WHAT YOU WILL DO — From the line containing "Screen dimensions: 755x523" down to the last line of the entries, print each line exactly and leave the pictures out.

DATA FOR THIS TASK —
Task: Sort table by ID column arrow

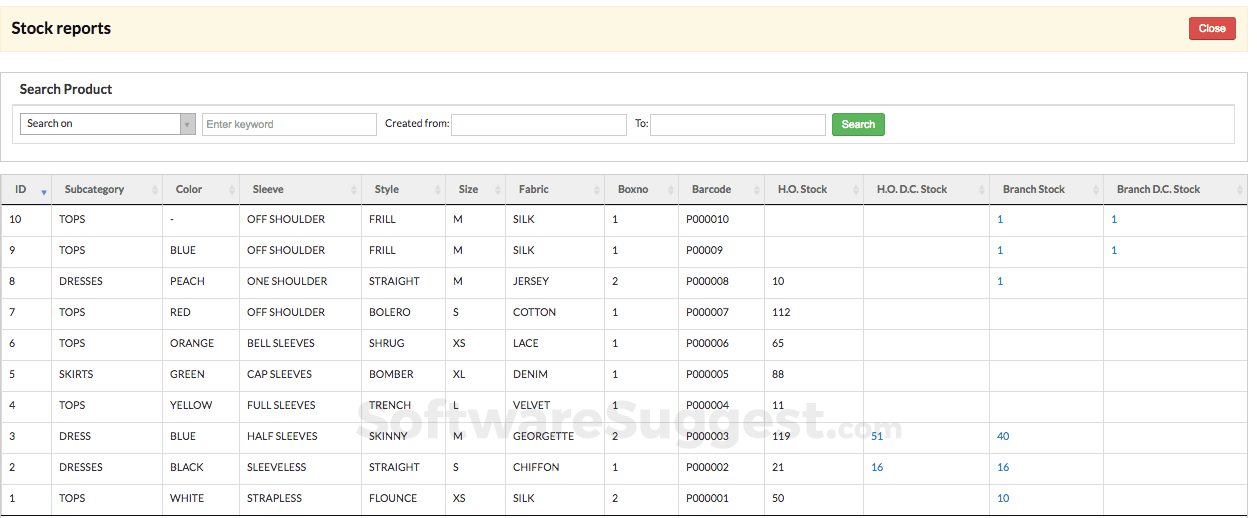Action: pyautogui.click(x=43, y=190)
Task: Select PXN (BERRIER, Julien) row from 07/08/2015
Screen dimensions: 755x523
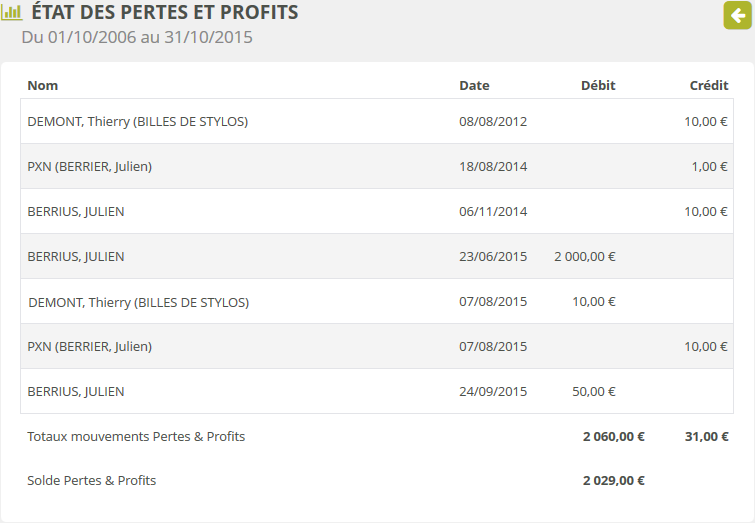Action: tap(90, 347)
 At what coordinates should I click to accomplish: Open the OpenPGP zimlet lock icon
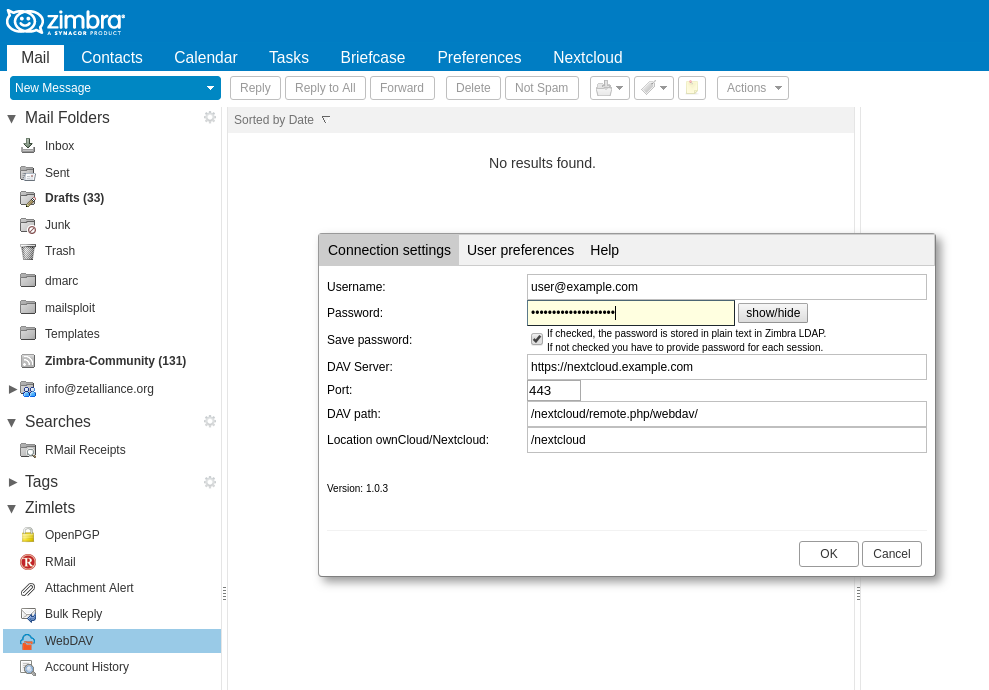(28, 535)
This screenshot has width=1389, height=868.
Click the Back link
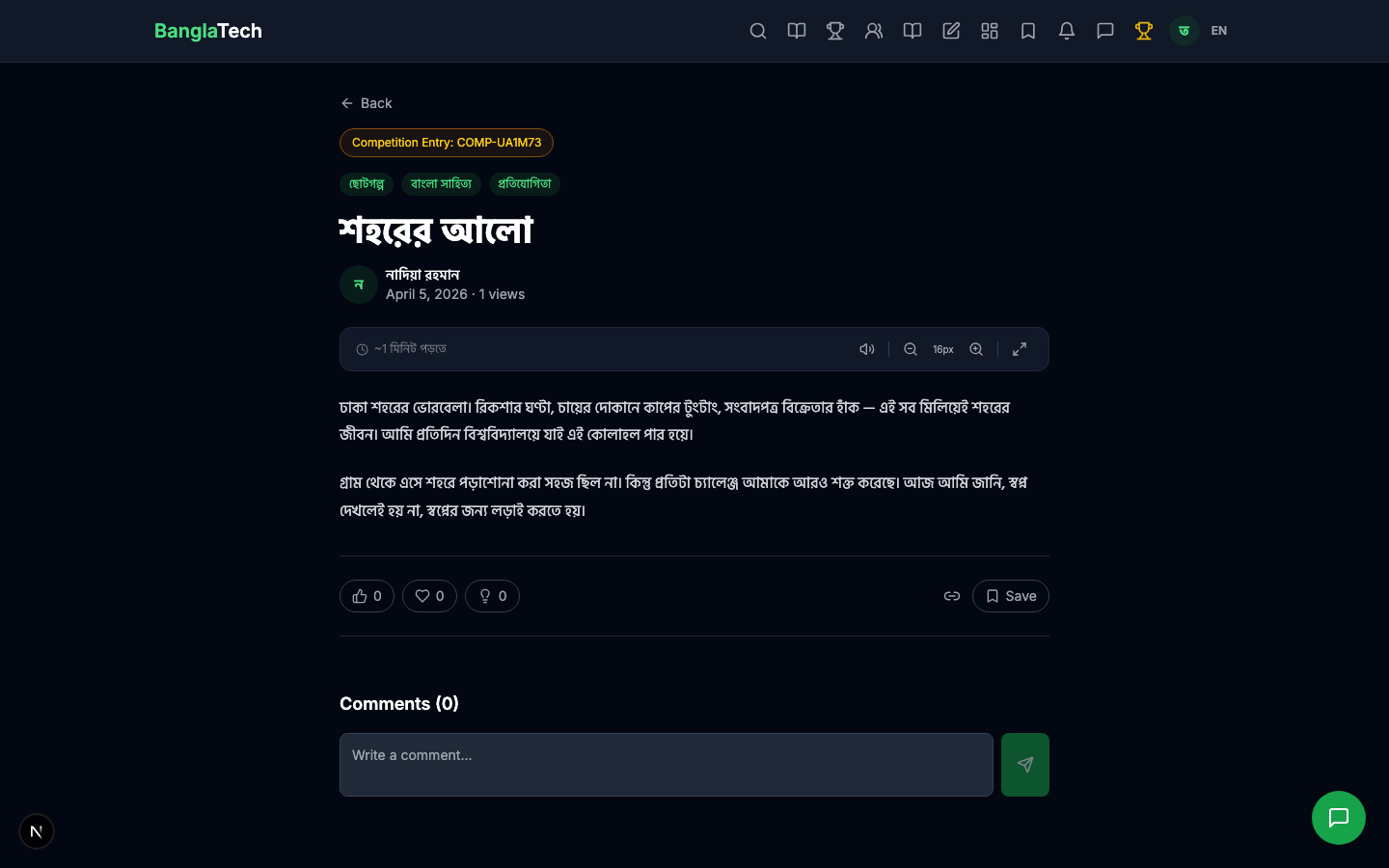[367, 103]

WRITTEN ANSWER —
Screen dimensions: 755x523
Action: tap(90, 347)
 At what coordinates should I click to accomplish: Open the OpenPGP zimlet lock icon
(28, 535)
This screenshot has width=1389, height=868.
Click the Back link
[367, 103]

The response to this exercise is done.